▸ **WORK TO DO**
Write out the entries below exactly as they appear, from the line containing "Click the Pts column header" through the line containing "tap(1777, 478)", both lines included.
— START TASK DATA —
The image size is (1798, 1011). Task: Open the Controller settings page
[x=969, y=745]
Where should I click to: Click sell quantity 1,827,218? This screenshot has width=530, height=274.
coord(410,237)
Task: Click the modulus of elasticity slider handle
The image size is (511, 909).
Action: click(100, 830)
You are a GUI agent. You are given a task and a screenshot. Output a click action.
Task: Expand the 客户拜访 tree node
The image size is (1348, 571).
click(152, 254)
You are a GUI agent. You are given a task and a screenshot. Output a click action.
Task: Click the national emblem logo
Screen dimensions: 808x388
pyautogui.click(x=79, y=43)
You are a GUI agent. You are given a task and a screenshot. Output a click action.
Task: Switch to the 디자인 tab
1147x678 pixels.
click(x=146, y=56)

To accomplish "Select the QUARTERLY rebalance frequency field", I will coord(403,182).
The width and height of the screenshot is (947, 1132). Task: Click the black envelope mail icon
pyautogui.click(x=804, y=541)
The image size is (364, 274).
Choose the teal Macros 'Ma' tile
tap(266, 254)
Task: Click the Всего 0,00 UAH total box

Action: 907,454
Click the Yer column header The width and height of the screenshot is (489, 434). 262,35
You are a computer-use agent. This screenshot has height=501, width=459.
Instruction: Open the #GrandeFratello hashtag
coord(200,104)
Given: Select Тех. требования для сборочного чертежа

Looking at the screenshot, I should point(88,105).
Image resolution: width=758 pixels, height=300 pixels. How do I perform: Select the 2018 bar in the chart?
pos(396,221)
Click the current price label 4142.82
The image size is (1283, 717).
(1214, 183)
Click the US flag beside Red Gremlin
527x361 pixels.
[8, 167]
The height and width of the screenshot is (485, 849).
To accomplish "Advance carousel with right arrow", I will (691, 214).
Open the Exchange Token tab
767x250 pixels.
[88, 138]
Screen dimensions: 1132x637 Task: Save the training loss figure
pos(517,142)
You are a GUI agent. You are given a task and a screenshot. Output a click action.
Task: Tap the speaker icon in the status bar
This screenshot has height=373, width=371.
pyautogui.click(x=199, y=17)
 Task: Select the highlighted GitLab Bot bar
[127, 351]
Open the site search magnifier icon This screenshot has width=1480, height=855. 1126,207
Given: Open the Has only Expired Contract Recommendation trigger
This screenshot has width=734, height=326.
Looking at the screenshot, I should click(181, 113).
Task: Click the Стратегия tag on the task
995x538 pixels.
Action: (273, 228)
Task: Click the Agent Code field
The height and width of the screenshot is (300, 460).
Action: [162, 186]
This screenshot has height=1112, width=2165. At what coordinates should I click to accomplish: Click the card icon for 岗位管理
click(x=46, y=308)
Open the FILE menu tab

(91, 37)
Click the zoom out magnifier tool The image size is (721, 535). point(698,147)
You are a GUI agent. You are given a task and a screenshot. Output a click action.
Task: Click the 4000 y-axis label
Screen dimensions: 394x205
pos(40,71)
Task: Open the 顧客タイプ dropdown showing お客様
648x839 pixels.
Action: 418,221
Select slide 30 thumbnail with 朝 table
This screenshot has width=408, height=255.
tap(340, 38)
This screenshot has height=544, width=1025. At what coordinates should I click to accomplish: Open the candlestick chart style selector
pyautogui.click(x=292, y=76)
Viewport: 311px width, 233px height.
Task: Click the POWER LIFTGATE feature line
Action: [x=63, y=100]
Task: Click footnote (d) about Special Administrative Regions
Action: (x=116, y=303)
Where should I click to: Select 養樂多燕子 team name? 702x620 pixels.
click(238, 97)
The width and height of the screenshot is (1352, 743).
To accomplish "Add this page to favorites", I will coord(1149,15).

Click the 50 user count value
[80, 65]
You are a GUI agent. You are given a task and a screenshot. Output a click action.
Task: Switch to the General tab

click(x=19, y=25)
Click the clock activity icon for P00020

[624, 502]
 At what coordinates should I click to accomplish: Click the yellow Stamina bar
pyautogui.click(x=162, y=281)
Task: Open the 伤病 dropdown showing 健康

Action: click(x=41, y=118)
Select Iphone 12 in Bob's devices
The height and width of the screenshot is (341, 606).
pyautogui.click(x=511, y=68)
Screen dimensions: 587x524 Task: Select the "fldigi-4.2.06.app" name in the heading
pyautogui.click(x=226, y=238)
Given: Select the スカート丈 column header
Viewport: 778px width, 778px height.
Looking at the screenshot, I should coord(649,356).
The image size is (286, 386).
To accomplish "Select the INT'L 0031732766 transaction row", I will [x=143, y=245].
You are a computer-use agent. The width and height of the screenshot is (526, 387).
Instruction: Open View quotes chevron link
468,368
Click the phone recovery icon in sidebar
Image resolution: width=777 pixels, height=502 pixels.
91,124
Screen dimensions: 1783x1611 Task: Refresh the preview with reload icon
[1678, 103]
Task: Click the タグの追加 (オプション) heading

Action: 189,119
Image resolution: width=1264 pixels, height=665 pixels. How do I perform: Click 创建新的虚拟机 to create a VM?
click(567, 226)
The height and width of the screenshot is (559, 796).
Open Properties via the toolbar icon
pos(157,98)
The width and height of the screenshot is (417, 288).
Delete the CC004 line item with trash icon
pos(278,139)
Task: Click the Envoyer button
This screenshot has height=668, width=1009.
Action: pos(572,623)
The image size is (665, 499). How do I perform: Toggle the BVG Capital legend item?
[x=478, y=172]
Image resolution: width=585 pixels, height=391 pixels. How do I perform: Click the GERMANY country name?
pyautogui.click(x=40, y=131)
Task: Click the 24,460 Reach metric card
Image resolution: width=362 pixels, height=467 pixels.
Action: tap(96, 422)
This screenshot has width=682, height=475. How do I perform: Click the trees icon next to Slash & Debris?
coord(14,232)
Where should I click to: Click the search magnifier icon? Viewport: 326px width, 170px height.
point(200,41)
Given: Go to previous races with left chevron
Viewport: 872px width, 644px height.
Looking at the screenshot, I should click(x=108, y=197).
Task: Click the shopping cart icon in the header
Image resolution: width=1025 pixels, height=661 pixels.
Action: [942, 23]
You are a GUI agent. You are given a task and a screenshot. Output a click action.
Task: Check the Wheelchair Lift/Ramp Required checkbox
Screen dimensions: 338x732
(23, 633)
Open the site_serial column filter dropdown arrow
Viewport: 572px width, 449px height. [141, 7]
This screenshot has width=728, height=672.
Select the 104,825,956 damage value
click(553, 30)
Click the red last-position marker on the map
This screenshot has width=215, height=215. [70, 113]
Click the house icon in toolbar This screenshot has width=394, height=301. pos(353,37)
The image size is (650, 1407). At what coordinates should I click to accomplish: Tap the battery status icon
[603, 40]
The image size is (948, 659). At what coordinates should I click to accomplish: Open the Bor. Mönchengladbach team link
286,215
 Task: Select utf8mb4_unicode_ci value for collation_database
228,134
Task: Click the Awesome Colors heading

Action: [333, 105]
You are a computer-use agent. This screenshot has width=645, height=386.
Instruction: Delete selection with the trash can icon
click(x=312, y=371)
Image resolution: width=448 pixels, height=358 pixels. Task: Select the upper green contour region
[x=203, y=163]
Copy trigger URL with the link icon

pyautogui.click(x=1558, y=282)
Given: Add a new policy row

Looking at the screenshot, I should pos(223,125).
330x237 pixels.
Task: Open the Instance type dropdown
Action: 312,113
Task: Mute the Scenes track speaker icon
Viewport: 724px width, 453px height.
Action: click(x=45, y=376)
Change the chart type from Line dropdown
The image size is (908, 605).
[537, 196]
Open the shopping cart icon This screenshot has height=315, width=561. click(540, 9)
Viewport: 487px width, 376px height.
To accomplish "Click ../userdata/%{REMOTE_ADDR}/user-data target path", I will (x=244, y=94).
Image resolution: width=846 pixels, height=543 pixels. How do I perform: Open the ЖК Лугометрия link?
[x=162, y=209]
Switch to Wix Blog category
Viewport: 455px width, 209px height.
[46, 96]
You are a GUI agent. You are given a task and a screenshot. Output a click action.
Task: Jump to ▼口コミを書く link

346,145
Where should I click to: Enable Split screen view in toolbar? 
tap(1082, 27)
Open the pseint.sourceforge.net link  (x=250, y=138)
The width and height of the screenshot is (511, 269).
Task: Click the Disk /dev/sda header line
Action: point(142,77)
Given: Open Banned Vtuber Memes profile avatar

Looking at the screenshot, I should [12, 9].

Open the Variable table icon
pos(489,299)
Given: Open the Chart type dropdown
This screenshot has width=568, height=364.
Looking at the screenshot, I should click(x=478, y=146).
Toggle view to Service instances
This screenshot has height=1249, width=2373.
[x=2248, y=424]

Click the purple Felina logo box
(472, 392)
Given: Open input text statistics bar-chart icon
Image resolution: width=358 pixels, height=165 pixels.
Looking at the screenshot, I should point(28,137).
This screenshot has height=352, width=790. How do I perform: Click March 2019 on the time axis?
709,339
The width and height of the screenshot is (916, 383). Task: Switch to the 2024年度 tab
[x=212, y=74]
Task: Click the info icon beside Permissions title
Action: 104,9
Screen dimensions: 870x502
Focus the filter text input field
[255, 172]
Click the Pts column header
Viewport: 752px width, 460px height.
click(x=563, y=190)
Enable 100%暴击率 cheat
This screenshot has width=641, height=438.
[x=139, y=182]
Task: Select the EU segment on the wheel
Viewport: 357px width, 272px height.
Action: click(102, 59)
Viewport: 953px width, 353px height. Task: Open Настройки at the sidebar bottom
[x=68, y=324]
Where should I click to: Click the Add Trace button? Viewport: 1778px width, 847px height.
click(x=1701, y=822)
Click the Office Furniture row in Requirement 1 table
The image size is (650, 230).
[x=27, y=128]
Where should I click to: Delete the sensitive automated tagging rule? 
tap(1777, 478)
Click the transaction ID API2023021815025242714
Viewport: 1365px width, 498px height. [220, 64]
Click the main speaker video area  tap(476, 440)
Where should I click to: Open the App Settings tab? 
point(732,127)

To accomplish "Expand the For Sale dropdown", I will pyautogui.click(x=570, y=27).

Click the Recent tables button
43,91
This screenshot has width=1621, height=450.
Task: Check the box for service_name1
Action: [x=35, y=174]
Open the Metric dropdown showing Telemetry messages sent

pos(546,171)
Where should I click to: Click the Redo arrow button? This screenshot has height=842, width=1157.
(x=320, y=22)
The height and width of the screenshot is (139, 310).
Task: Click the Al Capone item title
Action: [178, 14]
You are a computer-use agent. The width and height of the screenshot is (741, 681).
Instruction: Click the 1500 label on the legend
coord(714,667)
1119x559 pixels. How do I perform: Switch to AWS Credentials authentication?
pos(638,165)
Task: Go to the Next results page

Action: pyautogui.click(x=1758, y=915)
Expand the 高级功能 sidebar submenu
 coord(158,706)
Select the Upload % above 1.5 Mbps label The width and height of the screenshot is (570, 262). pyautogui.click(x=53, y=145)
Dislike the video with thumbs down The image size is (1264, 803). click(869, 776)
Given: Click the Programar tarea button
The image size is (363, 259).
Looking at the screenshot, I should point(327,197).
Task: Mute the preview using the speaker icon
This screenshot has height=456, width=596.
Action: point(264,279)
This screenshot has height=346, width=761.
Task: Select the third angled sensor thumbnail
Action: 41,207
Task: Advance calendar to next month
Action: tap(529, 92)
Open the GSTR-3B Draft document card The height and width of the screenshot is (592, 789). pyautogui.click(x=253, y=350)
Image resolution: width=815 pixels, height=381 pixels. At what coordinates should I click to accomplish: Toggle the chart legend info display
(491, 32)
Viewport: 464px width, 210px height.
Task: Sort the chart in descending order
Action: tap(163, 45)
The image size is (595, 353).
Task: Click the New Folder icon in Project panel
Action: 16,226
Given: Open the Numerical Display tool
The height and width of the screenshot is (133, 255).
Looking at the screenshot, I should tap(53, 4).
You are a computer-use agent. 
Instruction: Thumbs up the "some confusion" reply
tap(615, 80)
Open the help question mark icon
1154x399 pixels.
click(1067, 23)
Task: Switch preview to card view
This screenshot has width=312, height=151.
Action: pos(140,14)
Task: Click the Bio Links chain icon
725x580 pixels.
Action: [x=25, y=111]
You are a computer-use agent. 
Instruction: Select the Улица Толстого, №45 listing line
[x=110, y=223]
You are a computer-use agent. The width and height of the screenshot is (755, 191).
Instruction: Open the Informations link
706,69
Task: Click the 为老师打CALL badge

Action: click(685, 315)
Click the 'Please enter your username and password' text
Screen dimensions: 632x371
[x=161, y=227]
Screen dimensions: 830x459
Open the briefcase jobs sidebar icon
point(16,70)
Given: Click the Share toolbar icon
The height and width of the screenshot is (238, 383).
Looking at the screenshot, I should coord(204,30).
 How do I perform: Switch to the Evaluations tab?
— END TASK DATA —
▸ **WRITTEN ANSWER**
Click the Pts column header
Viewport: 752px width, 460px height.
click(x=563, y=190)
Enable 100%暴击率 cheat
This screenshot has width=641, height=438.
[x=139, y=182]
Task: Select the EU segment on the wheel
Viewport: 357px width, 272px height.
Action: click(102, 59)
Viewport: 953px width, 353px height. Task: Open Настройки at the sidebar bottom
[x=68, y=324]
Where should I click to: Click the Add Trace button? Viewport: 1778px width, 847px height.
click(x=1701, y=822)
Click the Office Furniture row in Requirement 1 table
The image size is (650, 230).
[x=27, y=128]
Where should I click to: Delete the sensitive automated tagging rule? 
tap(1777, 478)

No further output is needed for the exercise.